O deslocamento dos dedos, com contratura dos tendões extensores causando a garra, força as cabeças metatarsais para baixo na superfície plantar, virtualmente eliminando o arco metatarsal. Calos severos e dolorosos podem se formar quando as cabeças dos metatarsos são empurradas para a sola do pé.
Diagnosticando anormalidades nos pés
Um médico pode observar a deformidade em valgo do tornozelo e do retropé (pé torcido para fora) por trás quando o paciente está em pé. A palpação por inchaço e sensibilidade ao redor do tornozelo é indicativa de sinovite .

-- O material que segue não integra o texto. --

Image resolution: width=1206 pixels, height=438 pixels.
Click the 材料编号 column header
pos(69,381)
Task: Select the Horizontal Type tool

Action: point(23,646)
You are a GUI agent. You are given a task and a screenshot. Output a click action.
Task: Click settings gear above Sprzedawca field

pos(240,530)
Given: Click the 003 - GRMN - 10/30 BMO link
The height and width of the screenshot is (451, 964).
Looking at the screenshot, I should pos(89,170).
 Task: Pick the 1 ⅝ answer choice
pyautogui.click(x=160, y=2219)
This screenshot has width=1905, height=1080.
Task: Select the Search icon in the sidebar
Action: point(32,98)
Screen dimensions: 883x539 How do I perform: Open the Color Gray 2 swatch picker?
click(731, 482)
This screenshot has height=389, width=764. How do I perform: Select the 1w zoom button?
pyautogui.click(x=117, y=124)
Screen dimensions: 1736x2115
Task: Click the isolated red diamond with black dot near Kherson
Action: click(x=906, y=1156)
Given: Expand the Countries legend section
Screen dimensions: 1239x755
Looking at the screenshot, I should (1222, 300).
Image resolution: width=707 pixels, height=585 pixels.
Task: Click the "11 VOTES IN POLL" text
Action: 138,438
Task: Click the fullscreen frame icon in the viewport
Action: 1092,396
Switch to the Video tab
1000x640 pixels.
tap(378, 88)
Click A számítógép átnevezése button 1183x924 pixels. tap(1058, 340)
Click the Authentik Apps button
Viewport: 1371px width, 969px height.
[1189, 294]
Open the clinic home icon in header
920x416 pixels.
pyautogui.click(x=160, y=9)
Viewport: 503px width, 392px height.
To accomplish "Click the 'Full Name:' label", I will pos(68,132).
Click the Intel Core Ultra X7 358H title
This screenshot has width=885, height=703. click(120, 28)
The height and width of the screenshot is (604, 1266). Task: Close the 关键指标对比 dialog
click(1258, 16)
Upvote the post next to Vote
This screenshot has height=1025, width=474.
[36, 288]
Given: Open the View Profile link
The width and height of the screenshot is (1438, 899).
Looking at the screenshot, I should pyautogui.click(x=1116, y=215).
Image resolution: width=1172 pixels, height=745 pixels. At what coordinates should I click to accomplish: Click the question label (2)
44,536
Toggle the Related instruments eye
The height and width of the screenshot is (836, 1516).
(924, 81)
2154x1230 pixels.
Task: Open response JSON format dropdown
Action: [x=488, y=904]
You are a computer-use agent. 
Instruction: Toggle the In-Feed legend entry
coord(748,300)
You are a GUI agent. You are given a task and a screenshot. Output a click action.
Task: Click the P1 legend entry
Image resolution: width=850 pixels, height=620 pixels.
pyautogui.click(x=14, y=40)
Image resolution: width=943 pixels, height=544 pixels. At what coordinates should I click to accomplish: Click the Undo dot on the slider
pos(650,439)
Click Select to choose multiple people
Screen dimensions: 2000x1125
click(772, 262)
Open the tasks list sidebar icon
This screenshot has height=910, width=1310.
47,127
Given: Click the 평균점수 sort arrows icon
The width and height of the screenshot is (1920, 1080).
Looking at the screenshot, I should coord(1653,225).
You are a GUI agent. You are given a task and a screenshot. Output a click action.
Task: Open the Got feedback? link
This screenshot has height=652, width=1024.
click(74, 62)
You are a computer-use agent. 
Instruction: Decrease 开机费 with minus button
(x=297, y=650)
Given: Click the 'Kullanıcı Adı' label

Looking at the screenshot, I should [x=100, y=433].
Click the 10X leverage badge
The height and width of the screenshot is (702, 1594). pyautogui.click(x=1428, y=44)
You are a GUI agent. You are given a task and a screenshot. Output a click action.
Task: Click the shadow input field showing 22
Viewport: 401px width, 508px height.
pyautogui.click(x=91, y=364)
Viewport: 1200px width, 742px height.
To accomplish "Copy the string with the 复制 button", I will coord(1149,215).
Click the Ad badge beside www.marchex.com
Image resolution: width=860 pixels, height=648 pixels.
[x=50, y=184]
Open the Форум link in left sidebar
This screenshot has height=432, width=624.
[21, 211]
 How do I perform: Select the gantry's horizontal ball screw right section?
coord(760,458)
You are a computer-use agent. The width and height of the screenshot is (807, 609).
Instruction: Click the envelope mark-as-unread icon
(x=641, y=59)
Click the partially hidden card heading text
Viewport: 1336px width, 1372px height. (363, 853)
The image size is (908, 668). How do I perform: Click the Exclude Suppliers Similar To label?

O tornozelo e o retropé também devem ser examinados para a amplitude de movimento . O paciente pode ser examinado por ternura tanto pelo tendão de Aquiles quanto pelo calcanhar.
Anormalidades do arco e do antepé também podem ser detectadas observando-se o paciente na posição em pé. Haverá evidências de pé plano (arco desabado ou pé chato) ou pé cavo (arco alto), se existir.
Inchaço das articulações metatarsofalângicas provoca uma propagação visível dos dedos dos pés, comumente referido como o sinal de luz do dia. A aplicação de pressão direta nas articulações metatarsofalângicas também revelará sensibilidade, se existir.
Opções de tratamento
A ortopedia do pé pode ajudar a reduzir a dor e melhorar a função em pessoas com deformidade nos pés com artrite reumatóide.
A importância do calçado adequado não pode ser exagerada. Embora o calçado terapêutico possa reduzir a dor e melhorar a função, muitas vezes há pouca conformidade devido à insatisfação com o estilo e o ajuste.
Para casos graves, quando as abordagens conservadoras que se concentram em calçados ou órteses falham, a cirurgia pode ser uma opção. A ressecção e a fusão do antepé são consideradas opções cirúrgicas potencialmente satisfatórias.
Fontes:
O Pé e o Tornozelo em Reumatologia. Philip Helliwell et al. Artrite Research UK. Edição 8. Primavera de 2011.
http://www.arthritisresearchuk.org/health-professionals-and-students/reports/topical-reviews/topical-reviews-spring-2011.aspx
Deformidade Reumatóide do Pé. Leonard Marmor. Artrite e Reumatismo. Vol. 6. Não. 6. Dezembro de 1963. (Publicado pela primeira vez on-line em 21 de novembro de 2005.)
http://onlinelibrary.wiley.com/doi/10.1002/art.1780060610/pdf
Artrite Reumatóide do Pé e Tornozelo. OrthoInfo. AAOS Dezembro de 2011.
http://orthoinfo.aaos.org/topic.cfm?topic=a00163
Primer nas Doenças Reumáticas. Fundação de artrite. Décima terceira edição. Capítulo 2. Avaliação do Paciente. P.13-14.